> _Problem_:
Every line of the data must be copied exactly.

Saved entries
=== Begin Enclosure ===

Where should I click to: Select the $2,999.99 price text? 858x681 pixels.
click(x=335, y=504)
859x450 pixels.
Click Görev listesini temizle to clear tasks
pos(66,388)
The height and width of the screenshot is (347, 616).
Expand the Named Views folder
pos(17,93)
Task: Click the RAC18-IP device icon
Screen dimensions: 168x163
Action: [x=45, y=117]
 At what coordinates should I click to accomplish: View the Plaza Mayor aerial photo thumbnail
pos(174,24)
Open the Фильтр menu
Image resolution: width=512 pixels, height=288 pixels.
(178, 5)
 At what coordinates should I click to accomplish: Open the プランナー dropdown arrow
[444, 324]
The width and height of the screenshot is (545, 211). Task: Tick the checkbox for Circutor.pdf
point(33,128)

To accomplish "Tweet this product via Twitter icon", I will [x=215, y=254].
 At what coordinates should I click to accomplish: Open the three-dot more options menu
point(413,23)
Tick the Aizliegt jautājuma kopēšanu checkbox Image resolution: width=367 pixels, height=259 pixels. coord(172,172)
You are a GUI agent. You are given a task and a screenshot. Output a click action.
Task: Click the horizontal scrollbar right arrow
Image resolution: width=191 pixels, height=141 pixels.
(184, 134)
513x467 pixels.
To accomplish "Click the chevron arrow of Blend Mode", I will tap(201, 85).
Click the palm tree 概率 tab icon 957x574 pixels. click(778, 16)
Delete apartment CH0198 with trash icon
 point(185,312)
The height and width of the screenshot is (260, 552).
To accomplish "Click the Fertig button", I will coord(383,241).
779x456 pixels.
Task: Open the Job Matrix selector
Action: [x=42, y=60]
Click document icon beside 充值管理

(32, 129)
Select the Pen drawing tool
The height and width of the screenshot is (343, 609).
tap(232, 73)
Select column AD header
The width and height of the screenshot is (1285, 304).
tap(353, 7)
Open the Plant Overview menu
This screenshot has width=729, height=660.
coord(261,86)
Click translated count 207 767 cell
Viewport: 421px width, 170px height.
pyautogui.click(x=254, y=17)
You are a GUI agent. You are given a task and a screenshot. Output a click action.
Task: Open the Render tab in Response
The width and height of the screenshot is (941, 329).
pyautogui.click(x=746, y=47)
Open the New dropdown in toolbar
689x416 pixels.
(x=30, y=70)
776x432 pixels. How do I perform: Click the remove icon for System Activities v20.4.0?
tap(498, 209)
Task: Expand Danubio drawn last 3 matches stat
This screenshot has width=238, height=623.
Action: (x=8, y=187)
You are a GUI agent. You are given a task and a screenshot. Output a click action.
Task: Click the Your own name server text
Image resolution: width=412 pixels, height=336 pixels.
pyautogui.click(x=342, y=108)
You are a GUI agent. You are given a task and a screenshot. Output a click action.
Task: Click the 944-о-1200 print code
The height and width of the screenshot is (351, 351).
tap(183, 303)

=== End Enclosure ===

> _Reply to the task_:
Where should I click to: Select the $2,999.99 price text? 858x681 pixels.
click(x=335, y=504)
859x450 pixels.
Click Görev listesini temizle to clear tasks
pos(66,388)
The height and width of the screenshot is (347, 616).
Expand the Named Views folder
pos(17,93)
Task: Click the RAC18-IP device icon
Screen dimensions: 168x163
Action: [x=45, y=117]
 At what coordinates should I click to accomplish: View the Plaza Mayor aerial photo thumbnail
pos(174,24)
Open the Фильтр menu
Image resolution: width=512 pixels, height=288 pixels.
(178, 5)
 At what coordinates should I click to accomplish: Open the プランナー dropdown arrow
[444, 324]
The width and height of the screenshot is (545, 211). Task: Tick the checkbox for Circutor.pdf
point(33,128)

To accomplish "Tweet this product via Twitter icon", I will [x=215, y=254].
 At what coordinates should I click to accomplish: Open the three-dot more options menu
point(413,23)
Tick the Aizliegt jautājuma kopēšanu checkbox Image resolution: width=367 pixels, height=259 pixels. coord(172,172)
You are a GUI agent. You are given a task and a screenshot. Output a click action.
Task: Click the horizontal scrollbar right arrow
Image resolution: width=191 pixels, height=141 pixels.
(184, 134)
513x467 pixels.
To accomplish "Click the chevron arrow of Blend Mode", I will tap(201, 85).
Click the palm tree 概率 tab icon 957x574 pixels. click(778, 16)
Delete apartment CH0198 with trash icon
 point(185,312)
The height and width of the screenshot is (260, 552).
To accomplish "Click the Fertig button", I will coord(383,241).
779x456 pixels.
Task: Open the Job Matrix selector
Action: [x=42, y=60]
Click document icon beside 充值管理

(32, 129)
Select the Pen drawing tool
The height and width of the screenshot is (343, 609).
tap(232, 73)
Select column AD header
The width and height of the screenshot is (1285, 304).
tap(353, 7)
Open the Plant Overview menu
This screenshot has width=729, height=660.
coord(261,86)
Click translated count 207 767 cell
Viewport: 421px width, 170px height.
pyautogui.click(x=254, y=17)
You are a GUI agent. You are given a task and a screenshot. Output a click action.
Task: Open the Render tab in Response
The width and height of the screenshot is (941, 329).
pyautogui.click(x=746, y=47)
Open the New dropdown in toolbar
689x416 pixels.
(x=30, y=70)
776x432 pixels. How do I perform: Click the remove icon for System Activities v20.4.0?
tap(498, 209)
Task: Expand Danubio drawn last 3 matches stat
This screenshot has width=238, height=623.
Action: (x=8, y=187)
You are a GUI agent. You are given a task and a screenshot. Output a click action.
Task: Click the Your own name server text
Image resolution: width=412 pixels, height=336 pixels.
pyautogui.click(x=342, y=108)
You are a GUI agent. You are given a task and a screenshot. Output a click action.
Task: Click the 944-о-1200 print code
The height and width of the screenshot is (351, 351).
tap(183, 303)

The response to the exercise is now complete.